La présentation devant les clients ne dure qu'une minute. Puis les talons aiguilles s'éclipsent en toutes directions. Une femme aux cheveux bruns foncés entre dans le hall de la maison close, refermant doucement la porte derrière elle. Elle remet son string blanc en place et soupire: «Je n'ai pas été choisie.»
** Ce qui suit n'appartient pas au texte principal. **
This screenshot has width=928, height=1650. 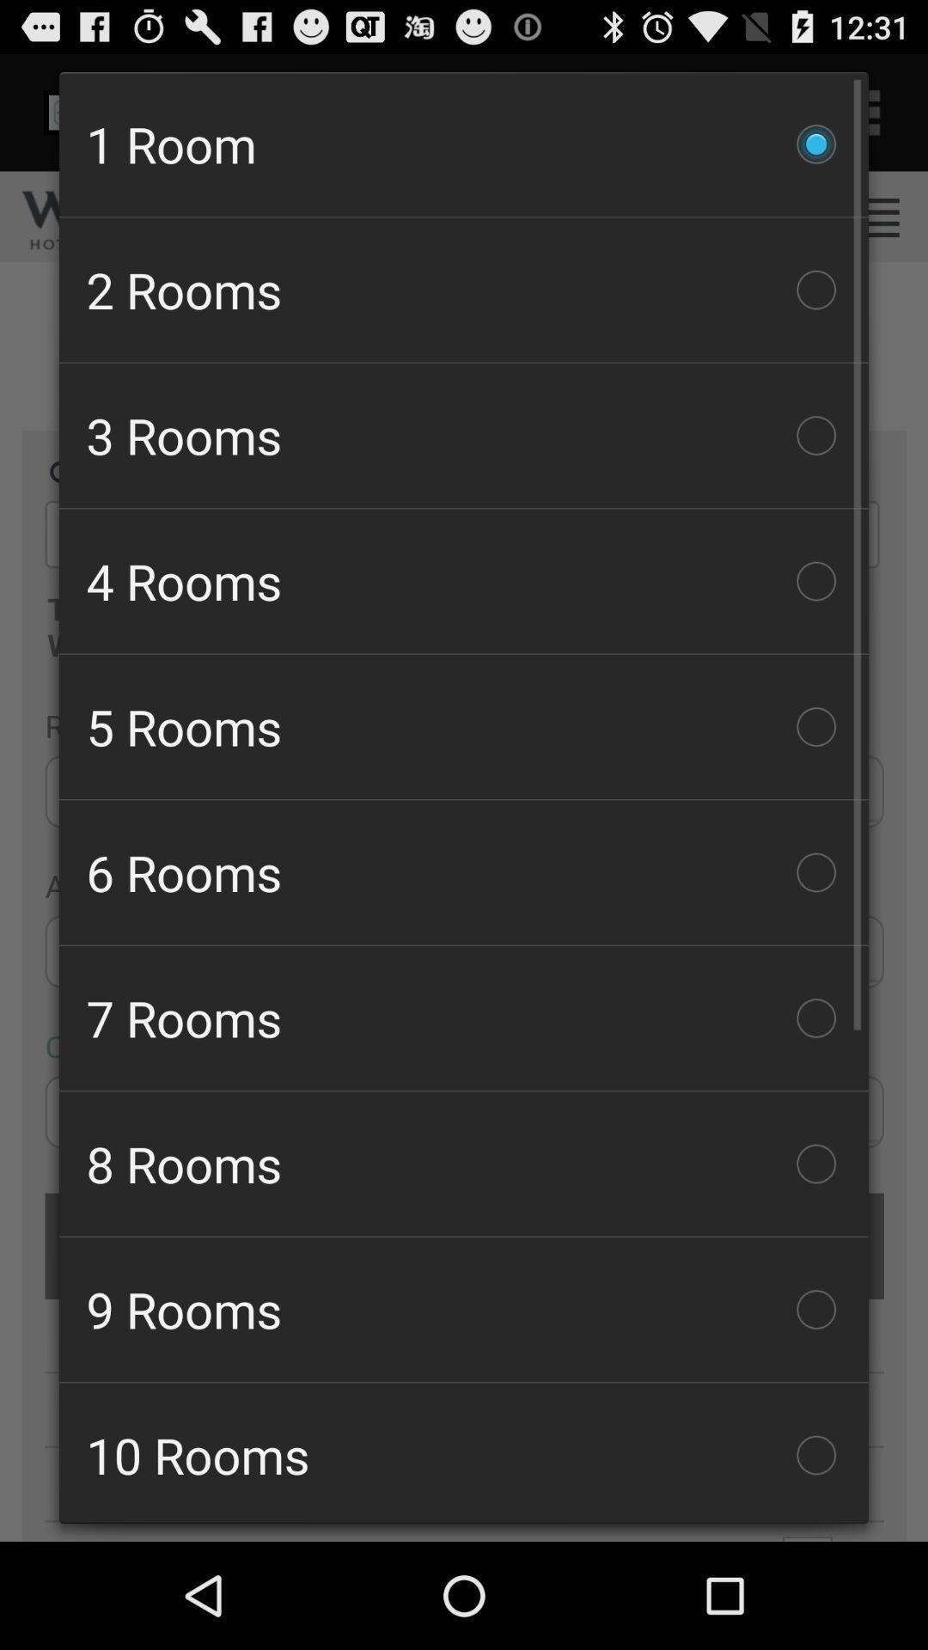 What do you see at coordinates (464, 872) in the screenshot?
I see `icon above the 7 rooms item` at bounding box center [464, 872].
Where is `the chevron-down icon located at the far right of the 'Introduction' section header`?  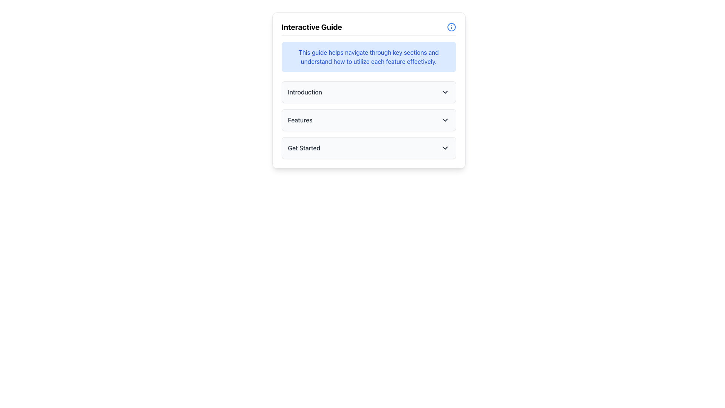 the chevron-down icon located at the far right of the 'Introduction' section header is located at coordinates (445, 91).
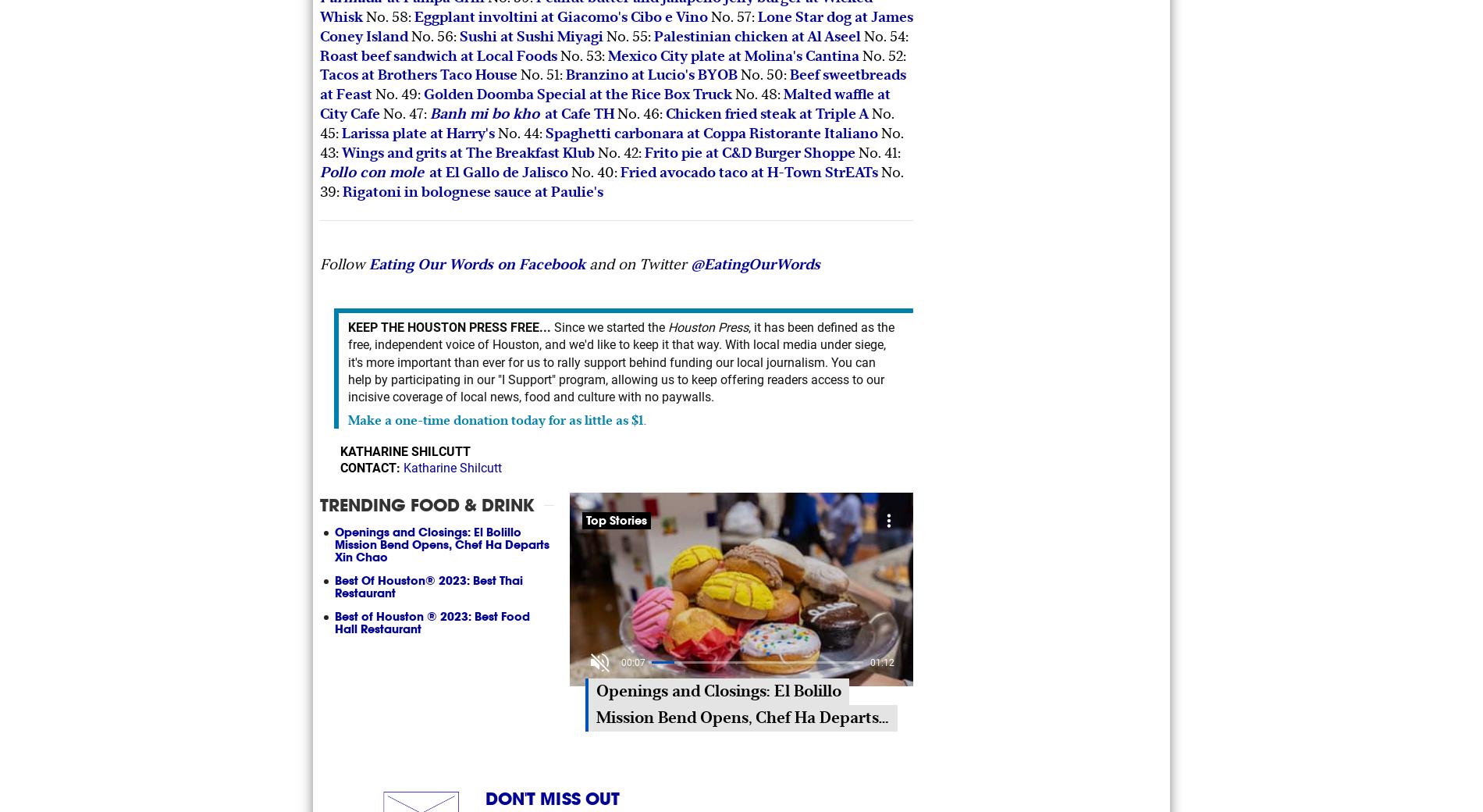  I want to click on 'Best Of Houston® 2023: Best Thai Restaurant', so click(429, 586).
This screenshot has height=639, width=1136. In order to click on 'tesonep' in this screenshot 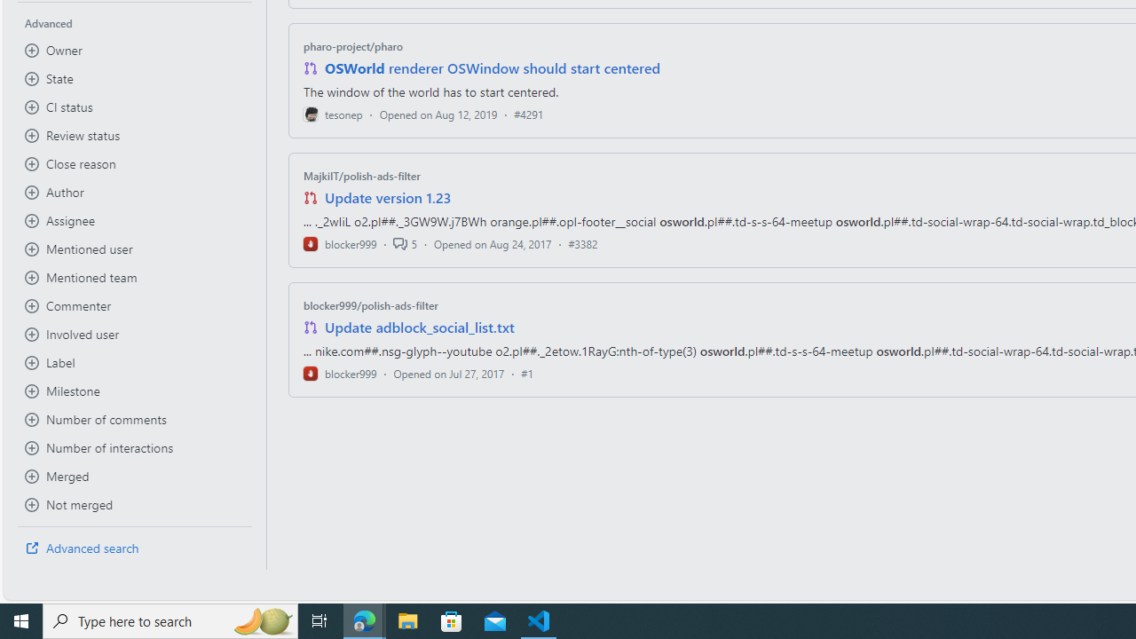, I will do `click(333, 114)`.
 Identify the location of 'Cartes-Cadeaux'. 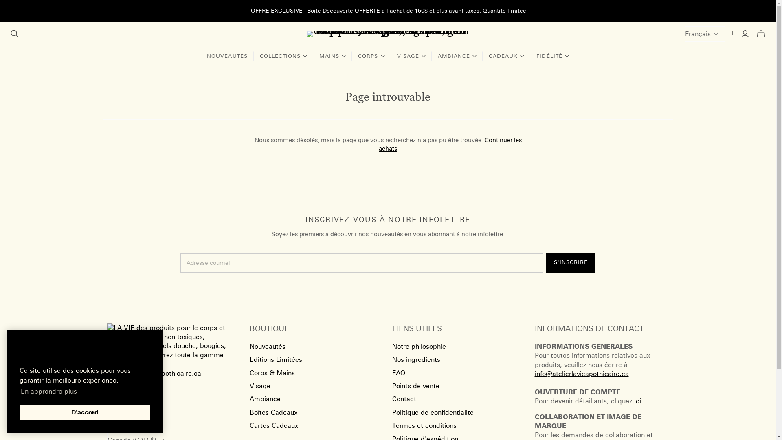
(273, 425).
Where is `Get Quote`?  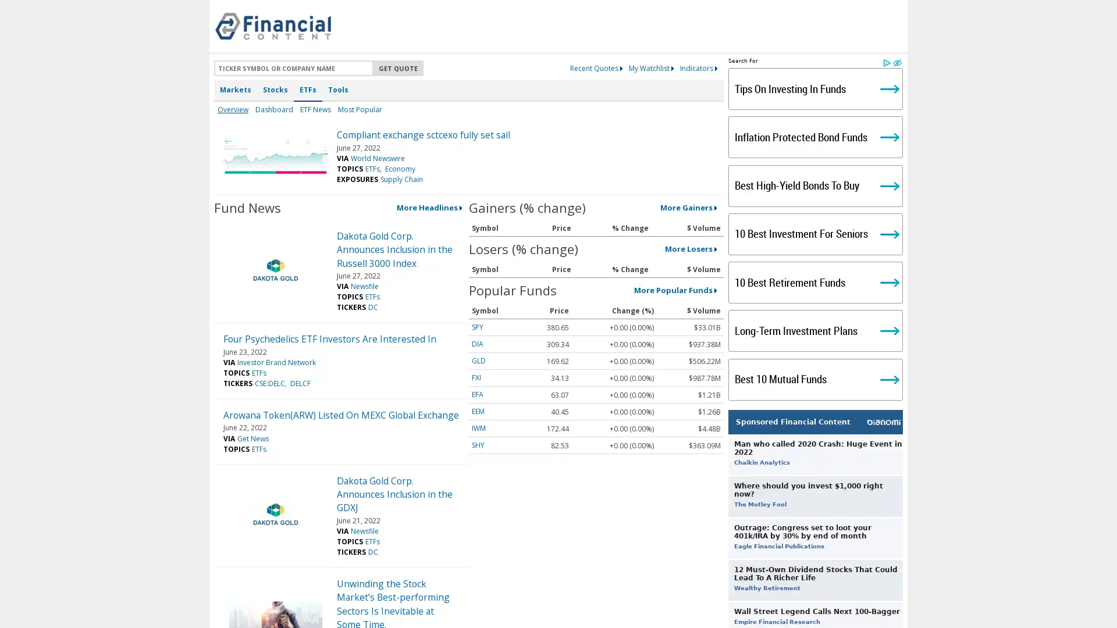
Get Quote is located at coordinates (398, 68).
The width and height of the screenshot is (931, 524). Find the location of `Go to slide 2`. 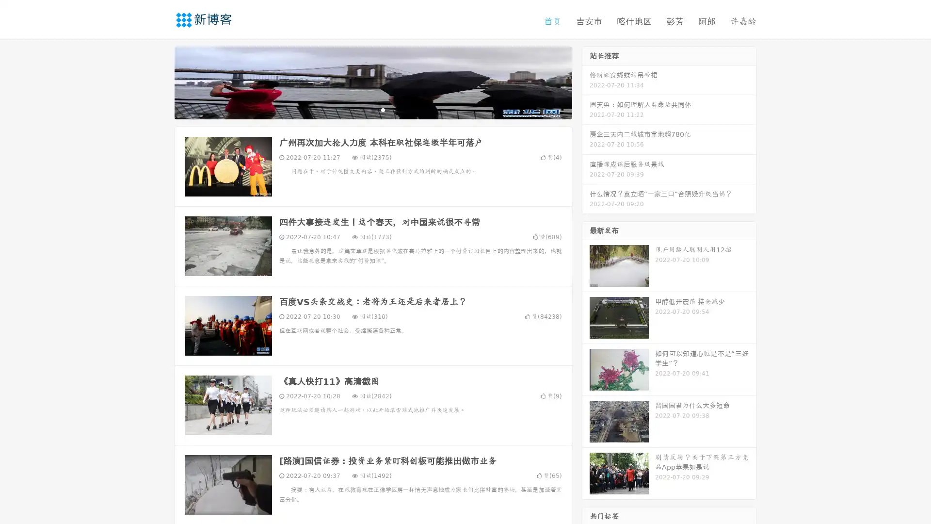

Go to slide 2 is located at coordinates (372, 109).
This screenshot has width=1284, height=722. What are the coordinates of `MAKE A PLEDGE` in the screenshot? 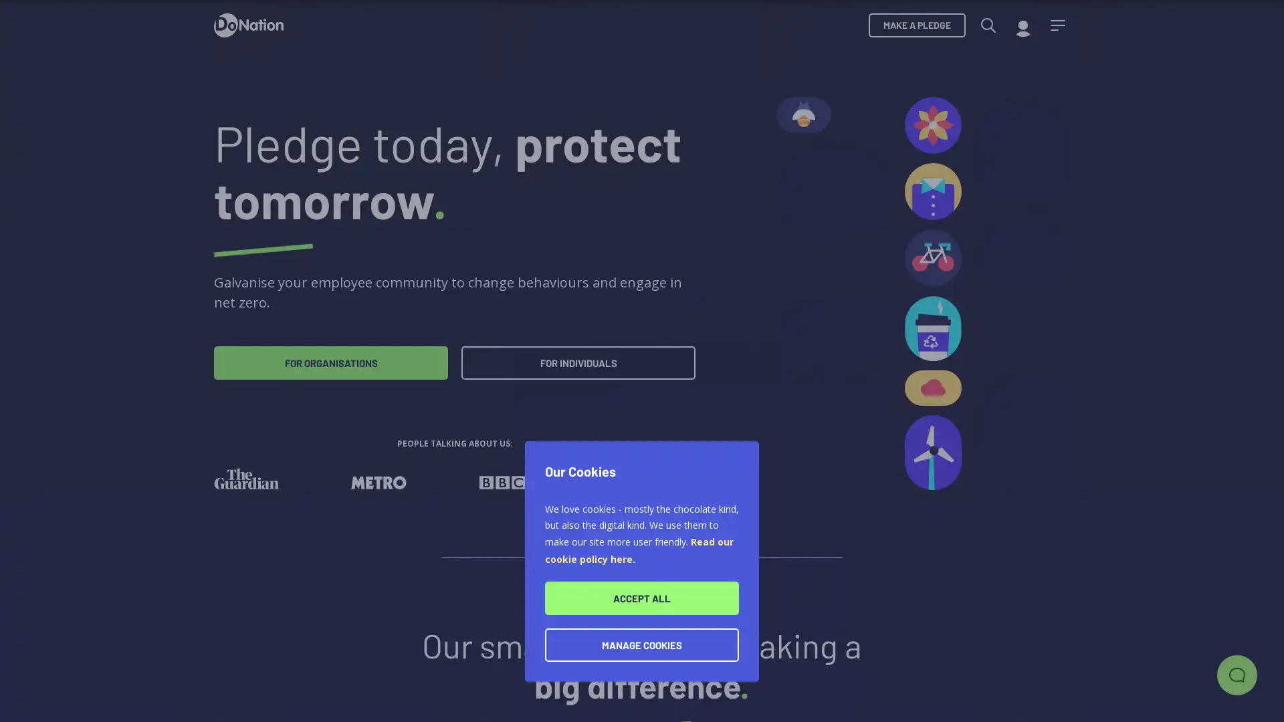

«Un mauvais jour, c'est quand aucun client ne vient. Ou bien lorsqu'ils ne veulent pas de toi — ou qu'ils sont brutaux», confie Gloria, travailleuse du sexe à Eden, une maison close à Schlieren (ZH). Depuis le Covid, les mauvais jours se sont accumulés. «Mon travail est plus difficile qu'avant», regrette-t-elle.
Dans le grenier de la maison close de Reppischhof (ZH), la comtesse Viola attend ses invités. Le studio est prêt: les fouets accrochés, les sex toys dans une vitrine, pas de poussière. La dominatrice avait l'habitude d'avoir deux à trois hommes par jour. Maintenant, il y en a autant par semaine.
Les clients veulent «se débarrasser des frustrations»
Le commerce du sexe est devenu plus difficile, tant les dominatrices que les prostituées en conviennent. Depuis le début de la pandémie, les maisons closes du canton de Zurich ont été fermées pendant dix mois. Elles ont été autorisées à rouvrir en juin, et se rendent compte aujourd'hui que le secteur n'est plus le même.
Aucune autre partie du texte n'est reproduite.